Dr. Gerry Quinn, member of the research team and a previous resident of Boho, was aware of the legends surrounding the soil, so together with colleagues from Wales, Brazil, Iraq and Northern Ireland, he set out to analyze it and see whether there is some truth to these stories.
Within the soil, they discovered a new species of bacteria, which they call Streptomyces sp. myrophorea, so named because it produces a distinctive fragrance similar to that of oil of wintergreen (myrrh). This bacterium inhibited the growth of four of the top six multi-resistant pathogens, which the World Health Organization has highlighted as being responsible for healthcare-associated infections:
- Vancomycin resistant Enterococcus faecium (VRE);
- methicillin-resistant Staphylococcus aureus (MRSA);
- Klebsiella pneumonia;
- and Carbenepenem-resistant Acinetobacter baumanii.
In other words, the bacterium is effective against 4 of the 6 most dangerous drug-resistant pathogens. To make it even more appealing, it also seems to halt both gram positive and gram negative bacteria, which differ in the structure of their cell wall, suggesting it could be a part of robust, broad-spectrum treatments.
However, the effect of this bacteria on the human body is not fully known. It’s also not exactly clear how the bacterium is fighting these drug-resistant pathogens — both matters are currently being investigated by the team.
The genome of the bacterium has also been sequenced. As more and more pathogens are developing drug resistance, finding new antibiotics to deal with them is crucial. Quinn and colleagues suggest that there are chances key elements might lie in some folk remedies, a field called ethnopharmacology. This isn’t to say that we should all trust folk remedies at the expense of established medicine — this is saying that within some natural environments, there may be compounds which could be harvested and used to deal with severe infections or to prevent the spread of pathogens. Professor Paul Dyson of Swansea University Medical School comments:
“This new strain of bacteria is effective against 4 of the top 6 pathogens that are resistant to antibiotics, including MRSA. Our discovery is an important step forward in the fight against antibiotic resistance.”
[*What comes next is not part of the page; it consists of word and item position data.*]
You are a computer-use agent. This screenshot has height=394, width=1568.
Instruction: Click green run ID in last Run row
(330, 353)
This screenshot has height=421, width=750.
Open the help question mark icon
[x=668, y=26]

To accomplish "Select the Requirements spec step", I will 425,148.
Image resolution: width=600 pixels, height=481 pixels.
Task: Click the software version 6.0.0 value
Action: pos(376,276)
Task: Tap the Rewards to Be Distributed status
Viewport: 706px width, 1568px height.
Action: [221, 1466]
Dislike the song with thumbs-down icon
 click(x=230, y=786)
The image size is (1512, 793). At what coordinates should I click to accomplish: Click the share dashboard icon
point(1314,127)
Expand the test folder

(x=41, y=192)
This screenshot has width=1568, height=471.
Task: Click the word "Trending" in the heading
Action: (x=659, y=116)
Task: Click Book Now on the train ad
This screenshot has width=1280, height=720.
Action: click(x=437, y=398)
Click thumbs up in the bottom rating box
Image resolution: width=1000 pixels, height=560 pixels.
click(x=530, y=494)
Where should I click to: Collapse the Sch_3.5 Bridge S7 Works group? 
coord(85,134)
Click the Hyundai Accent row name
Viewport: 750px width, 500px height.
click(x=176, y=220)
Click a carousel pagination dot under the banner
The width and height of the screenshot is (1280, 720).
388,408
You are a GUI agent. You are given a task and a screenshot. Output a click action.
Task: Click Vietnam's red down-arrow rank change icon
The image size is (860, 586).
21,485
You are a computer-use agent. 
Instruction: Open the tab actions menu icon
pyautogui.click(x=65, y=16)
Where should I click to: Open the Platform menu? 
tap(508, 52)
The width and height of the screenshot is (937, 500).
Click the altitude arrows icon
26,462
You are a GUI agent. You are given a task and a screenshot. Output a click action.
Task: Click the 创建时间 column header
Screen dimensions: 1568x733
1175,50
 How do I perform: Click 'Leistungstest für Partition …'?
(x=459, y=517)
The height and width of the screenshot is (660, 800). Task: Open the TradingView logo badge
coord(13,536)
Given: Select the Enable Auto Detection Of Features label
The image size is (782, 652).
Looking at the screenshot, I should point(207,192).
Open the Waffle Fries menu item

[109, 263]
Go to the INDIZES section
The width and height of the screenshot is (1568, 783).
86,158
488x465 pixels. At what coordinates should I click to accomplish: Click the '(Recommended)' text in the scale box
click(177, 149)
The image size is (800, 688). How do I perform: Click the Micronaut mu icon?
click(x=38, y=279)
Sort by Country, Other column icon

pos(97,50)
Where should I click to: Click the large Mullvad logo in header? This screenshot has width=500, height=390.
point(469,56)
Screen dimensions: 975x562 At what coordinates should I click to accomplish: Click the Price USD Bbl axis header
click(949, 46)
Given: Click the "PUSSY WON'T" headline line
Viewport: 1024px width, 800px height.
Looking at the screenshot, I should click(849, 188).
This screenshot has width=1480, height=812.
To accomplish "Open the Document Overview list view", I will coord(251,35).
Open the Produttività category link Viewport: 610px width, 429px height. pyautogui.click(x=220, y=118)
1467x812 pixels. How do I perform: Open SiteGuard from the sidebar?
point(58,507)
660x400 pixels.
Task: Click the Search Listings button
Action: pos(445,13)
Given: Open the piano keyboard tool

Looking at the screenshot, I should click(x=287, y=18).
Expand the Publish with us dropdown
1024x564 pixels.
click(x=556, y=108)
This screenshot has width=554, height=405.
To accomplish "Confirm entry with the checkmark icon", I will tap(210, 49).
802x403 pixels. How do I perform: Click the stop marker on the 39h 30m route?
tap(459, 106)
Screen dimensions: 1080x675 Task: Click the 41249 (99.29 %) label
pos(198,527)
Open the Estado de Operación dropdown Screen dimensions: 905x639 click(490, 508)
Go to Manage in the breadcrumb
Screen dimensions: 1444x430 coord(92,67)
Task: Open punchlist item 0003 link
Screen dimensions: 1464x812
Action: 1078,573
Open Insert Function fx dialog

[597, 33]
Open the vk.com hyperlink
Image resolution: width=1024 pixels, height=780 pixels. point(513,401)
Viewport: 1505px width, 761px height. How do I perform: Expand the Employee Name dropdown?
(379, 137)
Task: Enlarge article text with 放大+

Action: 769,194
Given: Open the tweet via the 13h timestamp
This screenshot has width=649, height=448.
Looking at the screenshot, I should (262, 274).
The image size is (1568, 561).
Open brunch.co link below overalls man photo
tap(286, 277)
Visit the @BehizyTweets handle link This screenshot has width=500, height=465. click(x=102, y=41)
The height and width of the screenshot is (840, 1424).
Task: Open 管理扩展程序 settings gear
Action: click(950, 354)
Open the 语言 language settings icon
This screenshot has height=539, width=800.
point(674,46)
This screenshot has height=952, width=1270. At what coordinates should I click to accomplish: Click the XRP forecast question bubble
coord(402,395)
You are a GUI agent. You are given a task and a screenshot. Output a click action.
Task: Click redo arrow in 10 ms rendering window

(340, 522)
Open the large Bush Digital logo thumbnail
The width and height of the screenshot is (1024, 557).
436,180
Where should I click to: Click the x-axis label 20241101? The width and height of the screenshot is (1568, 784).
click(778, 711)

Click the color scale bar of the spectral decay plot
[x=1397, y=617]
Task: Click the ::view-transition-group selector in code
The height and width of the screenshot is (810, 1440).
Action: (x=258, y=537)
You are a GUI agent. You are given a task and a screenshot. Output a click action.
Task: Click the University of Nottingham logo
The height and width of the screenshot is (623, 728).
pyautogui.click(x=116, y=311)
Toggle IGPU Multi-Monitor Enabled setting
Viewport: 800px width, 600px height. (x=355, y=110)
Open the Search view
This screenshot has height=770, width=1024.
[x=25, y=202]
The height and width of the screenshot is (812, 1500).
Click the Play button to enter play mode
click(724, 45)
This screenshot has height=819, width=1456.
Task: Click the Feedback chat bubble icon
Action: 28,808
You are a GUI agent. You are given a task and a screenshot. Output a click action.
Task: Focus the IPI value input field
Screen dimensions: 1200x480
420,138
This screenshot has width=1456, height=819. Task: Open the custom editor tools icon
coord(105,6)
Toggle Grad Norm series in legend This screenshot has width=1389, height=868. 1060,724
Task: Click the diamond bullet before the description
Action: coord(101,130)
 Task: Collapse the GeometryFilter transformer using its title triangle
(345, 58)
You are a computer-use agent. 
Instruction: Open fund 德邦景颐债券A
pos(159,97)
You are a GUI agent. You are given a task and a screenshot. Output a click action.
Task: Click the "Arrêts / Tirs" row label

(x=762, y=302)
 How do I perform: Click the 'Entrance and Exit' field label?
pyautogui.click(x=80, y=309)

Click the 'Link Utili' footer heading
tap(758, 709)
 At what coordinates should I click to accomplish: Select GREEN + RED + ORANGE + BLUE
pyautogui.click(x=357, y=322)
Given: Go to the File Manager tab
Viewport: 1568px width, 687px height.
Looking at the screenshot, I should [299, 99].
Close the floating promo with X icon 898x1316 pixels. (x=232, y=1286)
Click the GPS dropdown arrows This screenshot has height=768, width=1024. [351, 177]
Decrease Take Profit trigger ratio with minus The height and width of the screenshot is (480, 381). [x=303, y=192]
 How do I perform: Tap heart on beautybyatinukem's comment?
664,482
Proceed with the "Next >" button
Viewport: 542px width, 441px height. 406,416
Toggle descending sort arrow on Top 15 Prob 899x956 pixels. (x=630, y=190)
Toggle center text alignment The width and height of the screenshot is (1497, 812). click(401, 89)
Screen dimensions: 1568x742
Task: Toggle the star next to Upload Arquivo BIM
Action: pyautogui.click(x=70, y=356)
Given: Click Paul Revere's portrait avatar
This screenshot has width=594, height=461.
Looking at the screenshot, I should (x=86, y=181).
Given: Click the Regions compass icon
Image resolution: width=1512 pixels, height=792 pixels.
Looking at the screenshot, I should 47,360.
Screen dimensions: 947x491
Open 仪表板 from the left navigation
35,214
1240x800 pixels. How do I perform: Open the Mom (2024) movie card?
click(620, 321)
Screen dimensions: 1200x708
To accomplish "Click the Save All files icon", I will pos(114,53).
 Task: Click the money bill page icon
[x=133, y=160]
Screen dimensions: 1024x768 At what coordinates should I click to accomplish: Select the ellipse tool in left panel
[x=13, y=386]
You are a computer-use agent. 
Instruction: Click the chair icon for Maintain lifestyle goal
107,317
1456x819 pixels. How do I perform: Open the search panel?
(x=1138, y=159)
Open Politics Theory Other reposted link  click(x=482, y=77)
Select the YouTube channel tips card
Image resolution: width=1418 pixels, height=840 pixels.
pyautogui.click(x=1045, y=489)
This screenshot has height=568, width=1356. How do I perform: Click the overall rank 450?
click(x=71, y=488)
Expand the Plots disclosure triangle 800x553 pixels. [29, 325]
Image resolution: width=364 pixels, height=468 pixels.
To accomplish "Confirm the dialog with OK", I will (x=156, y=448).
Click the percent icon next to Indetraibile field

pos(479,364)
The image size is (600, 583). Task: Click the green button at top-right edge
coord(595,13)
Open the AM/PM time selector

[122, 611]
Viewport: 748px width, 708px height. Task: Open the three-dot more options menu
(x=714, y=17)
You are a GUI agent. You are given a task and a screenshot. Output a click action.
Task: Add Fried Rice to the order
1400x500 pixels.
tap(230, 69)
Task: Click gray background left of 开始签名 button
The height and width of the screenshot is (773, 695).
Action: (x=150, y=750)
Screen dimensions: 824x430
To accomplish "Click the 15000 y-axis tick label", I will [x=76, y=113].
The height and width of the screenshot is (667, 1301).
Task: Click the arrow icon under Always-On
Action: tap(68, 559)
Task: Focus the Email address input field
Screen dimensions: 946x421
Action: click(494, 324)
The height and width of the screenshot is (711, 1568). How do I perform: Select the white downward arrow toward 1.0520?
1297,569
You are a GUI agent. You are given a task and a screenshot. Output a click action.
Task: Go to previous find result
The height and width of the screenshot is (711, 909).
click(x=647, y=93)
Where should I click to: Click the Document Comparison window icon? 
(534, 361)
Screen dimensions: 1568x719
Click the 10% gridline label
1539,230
“Our results show that folklore and traditional medicines are worth investigating in the search for new antibiotics. Scientists, historians and archaeologists can all have something to contribute to this task. It seems that part of the answer to this very modern problem might lie in the wisdom of the past.”
Gerry Quinn also adds:
“The discovery of antimicrobial substances from Streptomyces sp.myrophorea will help in our search for new drugs to treat multi-resistant bacteria, the cause of many dangerous and lethal infections.”
“We will now concentrate on the purification and identification of these antibiotics. We have also discovered additional antibacterial organisms from the same soil cure which may cover a broader spectrum of multi-resistant pathogens.”
Journal Reference: Luciana Terra et al. A Novel Alkaliphilic Streptomyces Inhibits ESKAPE Pathogens, Frontiers in Microbiology (2018). DOI: 10.3389/fmicb.2018.02458.